#014 : 姉の誓い☆失わせないための世界征服
ダンジョンの最下層。
血の匂いが立ち込める中、巨大なクマの肉塊を前に、私は息を整えながら呟いた。
(まだ手が震えてる……でも、やれるじゃないか、私)
◇◇◇
(さてと……エスト様を守るって決めたはいいけど、これからどうしようか?)
(まずはこのダンジョンから脱出して、外の様子を見て……拠点と情報の確保)
(で、このポンコツ魔王を”世界を支配できる器”に育てあげるってとこ?)
松明の明かりに照らされた石段が、遥か上へと続いている。
「……まぁ、いざとなったら私が大魔王やってもいいけどね?」
焚き火の向こうから、エスト様が小さな声で呼びかけてきた。
『ねぇ、お姉ちゃん……わたし、ほんとは……もっと強くて、かっこいい魔王になりたかったんだ』
彼女は俯いて続けた。
『……私に召喚されたの嫌だと思ってたら……やだな……って』
私は肉を一切れ口に放り込みながら答えた。
「……そんなの、最初から分かってましたよ」
『えっ……?』
「エスト様がポンコツで泣き虫なのなんて、見たら分かる。でも──」
私は立ち上がって、焚き火を挟んでエスト様に向き合った。
「勝手に喚んで”お姉ちゃん”なんて言われたら……もう引き受けるしかないでしょ。誰が妹を置いてくもんですか」
『お姉……ちゃ……』
「……あーもう!また涙ぐんで……湿っぽいのは禁止!」
そのとき、エスト様がもっと小さな声で呟いた。
『……もし……お父様が戻ってきたら、わたし……また捨てられるのかな……』
私の中で何かがプツンと切れた。
「……はぁ???小娘!自分が何を言ってるか分かってんの?」
「親に捨てられたとか、そういう話は小娘のせいじゃないから!!ちっちゃくて、バカで、ポンコツで──」
「──笑うとアホみたいに可愛い魔王の、何が悪いっていうんだ!」
「家族を失うのがどんなに辛いかも、残された者がどんな気持ちになるかも、全部知ってる。」
「誰にも『おかえり』って言われない夜が、いちばん冷えるんだよ」
「だからこそ言える。」
「残された家族を放っておく親なんて、魔王だろうが何だろうが、ぶん殴ってやる。」
「それに──忘れられない言葉──ムダ様が言ってた『親は選べないが、殴るかどうかは選べる』ってね。」
「エスト様を泣かせた責任、きっちり取らせてやるから」
私は深く息を吸った。
──守るって決めたんだ。あの日も、今も。
「──それが、私の世界征服。“大切な人を失う世界”なんて、私がぶっ壊してやる」
ドゴォン!
右拳を力強く前に突き出した。空気が震えて重い音を響かせる。
焚き火の炎がその風圧で大きく揺らめいた。
エスト様は驚いたように目を見開き、しばらく私を見つめていた。
やがて、彼女はそっと息を吸い、視線を一度落とすと──小さな手が、私の腕にそっと触れた。

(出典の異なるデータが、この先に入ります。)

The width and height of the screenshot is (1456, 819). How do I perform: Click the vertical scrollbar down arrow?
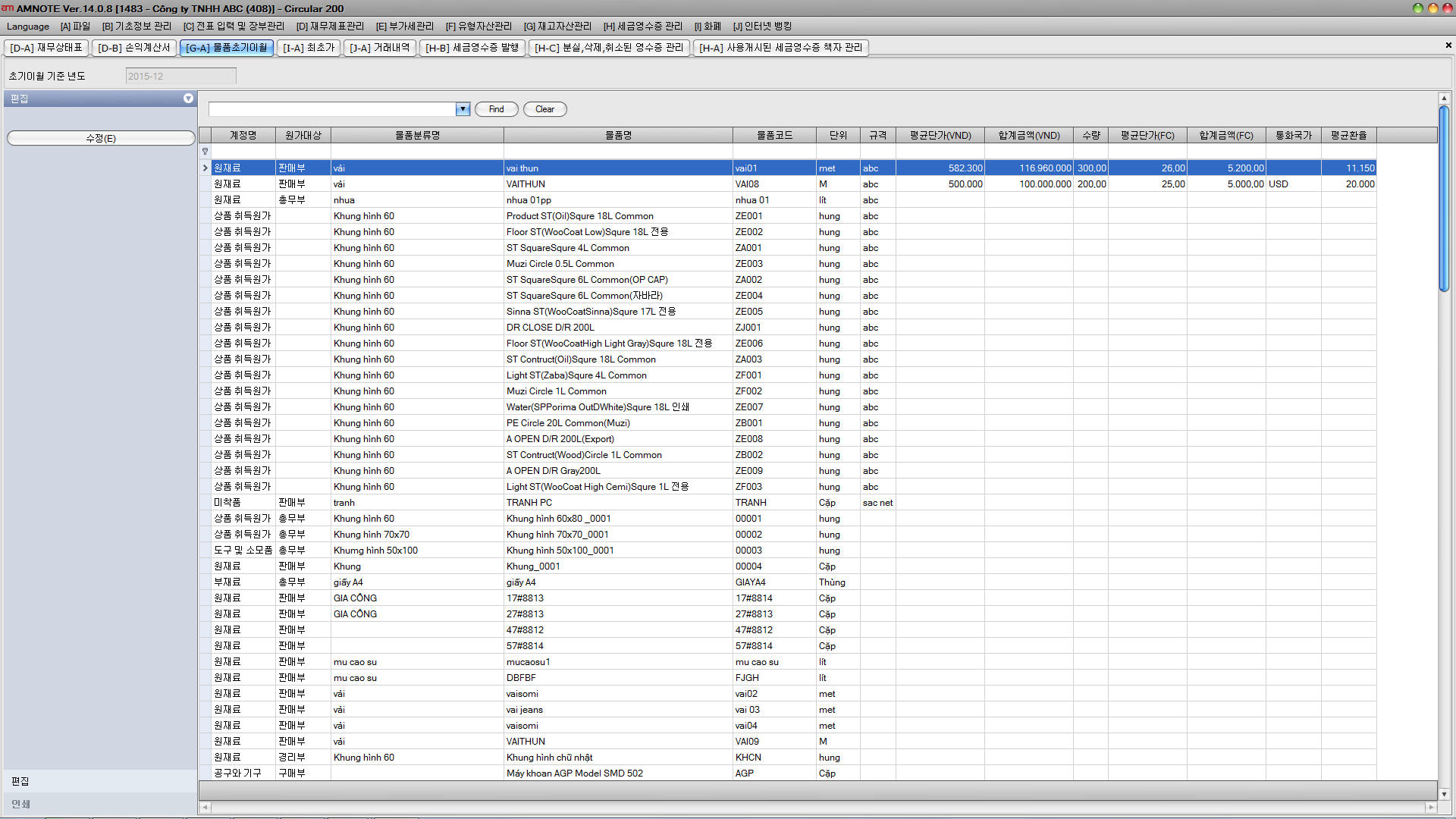click(1444, 794)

『……それって、すっごく……わがままで、でも、あったかい』
「……っ、な、なにそれ……は?……知らないし……」
『──ありがとう、お姉ちゃん』
私は一拍遅れて、小さな頭をぽんと軽く押さえた。
「……ったく、ほんとチョロいんだから」
(……これが、“家族”ってやつかね?)
(悪くない……いや、悪くないどころじゃない)
(むしろ──少しでも長く、この手を離したくない)
(つづく)
──あれから一晩。
泣き虫な妹は、今日はやけに穏やかな寝顔をしている。
(……守るって言ったからには、強くならなきゃな)
(このままじゃ、私もエスト様も地上に出る前に、モンスターのエサだ)
そうだ。まずは戦って、鍛えて、レベルを上げる。
戦える力は、いくらあっても困らない。
……この世界来る前と来てからの理不尽さに、かなりストレスも溜まってるし──
「よし、ついでに全部まとめて拳で解消だぁあああああッ!!」
◇◇◇
《征服ログ》
【征服度】 :0.2%
【支配地域】:クマ肉と魔王(胃袋と方針の両面制圧)
【主な進捗】:「育てて征服する」計画が始動。
魔王を妹として守ると決意。
【特記事項】:最悪、自分が大魔王やるらしい。(やめろ)
◇◇◇
──【グレート・ムダ様語録:今週の心の支え】──
『親は選べないが、殴るかどうかは選べる。』
解説:
血は水より濃いが、拳はそれより早い。叩け。